* _Extract provided_
════════

Estate of Chisholm
v.
Comm'r of Internal Revenue

Tax Court of the United States.May 11, 1956
26 T.C. 253 (U.S.T.C. 1956)
26 T.C. 253T.C.

Docket Nos. 51842 54514.

1956-05-11

ESTATE OF LAURA BROWN CHISHOLM, THE CLEVELAND TRUST COMPANY, EXECUTOR, PETITIONER, v. COMMISSIONER OF INTERNAL REVENUE, RESPONDENT.ESTATE OF HARVEY H. BROWN, JR., THE CLEVELAND TRUST COMPANY, EXECUTOR, PETITIONER, v. COMMISSIONER OF INTERNAL REVENUE, RESPONDENT.

Horace Andrews, Esq., and Lad J. Roth, Esq., for the petitioners. James F. Kennedy, Jr., Esq., for the respondent.


Horace Andrews, Esq., and Lad J. Roth, Esq., for the petitioners. James F. Kennedy, Jr., Esq., for the respondent.

1. ESTATE TAX— GROSS ESTATE— POWERS OF APPOINTMENT.— Decedents did not exercise general power of appointment by their wills requiring inclusion in their estates of property in question.

════════

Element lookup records
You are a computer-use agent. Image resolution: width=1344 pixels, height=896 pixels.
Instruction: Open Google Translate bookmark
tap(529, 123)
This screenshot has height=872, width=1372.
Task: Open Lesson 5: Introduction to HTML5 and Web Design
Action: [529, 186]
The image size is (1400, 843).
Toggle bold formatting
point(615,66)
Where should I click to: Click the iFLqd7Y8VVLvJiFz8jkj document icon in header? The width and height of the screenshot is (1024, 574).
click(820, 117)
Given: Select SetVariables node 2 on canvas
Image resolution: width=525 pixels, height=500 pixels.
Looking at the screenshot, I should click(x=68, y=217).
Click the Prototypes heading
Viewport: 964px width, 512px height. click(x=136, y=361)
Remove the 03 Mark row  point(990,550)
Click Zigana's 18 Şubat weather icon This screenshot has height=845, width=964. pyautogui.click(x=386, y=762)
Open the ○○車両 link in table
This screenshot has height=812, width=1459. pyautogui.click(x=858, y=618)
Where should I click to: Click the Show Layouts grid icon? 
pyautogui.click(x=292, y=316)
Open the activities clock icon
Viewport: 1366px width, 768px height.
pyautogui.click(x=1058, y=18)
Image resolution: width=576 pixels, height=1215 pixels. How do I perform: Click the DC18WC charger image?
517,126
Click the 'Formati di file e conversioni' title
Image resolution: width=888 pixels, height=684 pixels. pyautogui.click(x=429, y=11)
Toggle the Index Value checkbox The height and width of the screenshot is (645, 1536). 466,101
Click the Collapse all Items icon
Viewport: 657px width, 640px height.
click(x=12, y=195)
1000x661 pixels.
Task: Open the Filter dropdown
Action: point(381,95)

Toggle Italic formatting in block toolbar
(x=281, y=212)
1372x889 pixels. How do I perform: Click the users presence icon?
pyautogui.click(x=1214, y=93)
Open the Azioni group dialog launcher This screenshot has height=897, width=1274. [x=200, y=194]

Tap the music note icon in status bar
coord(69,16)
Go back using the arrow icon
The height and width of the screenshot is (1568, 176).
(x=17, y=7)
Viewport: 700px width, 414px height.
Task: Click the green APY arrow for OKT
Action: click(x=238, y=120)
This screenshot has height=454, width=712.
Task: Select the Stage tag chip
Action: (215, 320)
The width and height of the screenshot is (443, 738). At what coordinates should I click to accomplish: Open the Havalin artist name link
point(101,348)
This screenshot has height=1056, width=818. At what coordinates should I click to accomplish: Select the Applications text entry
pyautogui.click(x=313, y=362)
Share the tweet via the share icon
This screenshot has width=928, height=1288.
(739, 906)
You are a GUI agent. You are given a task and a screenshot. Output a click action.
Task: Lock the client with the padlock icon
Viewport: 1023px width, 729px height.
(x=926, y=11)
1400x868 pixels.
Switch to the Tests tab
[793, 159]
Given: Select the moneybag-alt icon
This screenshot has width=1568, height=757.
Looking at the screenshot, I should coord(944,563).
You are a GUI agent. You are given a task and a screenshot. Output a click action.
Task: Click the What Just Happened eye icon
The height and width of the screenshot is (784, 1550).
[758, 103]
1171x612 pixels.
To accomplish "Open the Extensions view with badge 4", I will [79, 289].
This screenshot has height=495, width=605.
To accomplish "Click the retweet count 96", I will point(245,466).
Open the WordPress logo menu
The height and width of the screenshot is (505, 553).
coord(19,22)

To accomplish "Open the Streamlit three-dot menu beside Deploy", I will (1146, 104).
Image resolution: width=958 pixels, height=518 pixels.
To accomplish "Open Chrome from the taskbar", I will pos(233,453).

════════

* _What the task requires_
Check each statement against the case header on estate tax and powers of appointment, and answer yes or no, quoting the words that decide it. 1. The same company served as executor for both estates. 2. James F. Kennedy, Jr. appeared for the petitioners. 3. The decedents exercised a general power of appointment through their wills.

* _In response_
1. Yes: "ESTATE OF LAURA BROWN CHISHOLM, THE CLEVELAND TRUST COMPANY, EXECUTOR" and "ESTATE OF HARVEY H. BROWN, JR., THE CLEVELAND TRUST COMPANY, EXECUTOR"
2. No: "James F. Kennedy, Jr., Esq., for the respondent."
3. No: "Decedents did not exercise general power of appointment by their wills"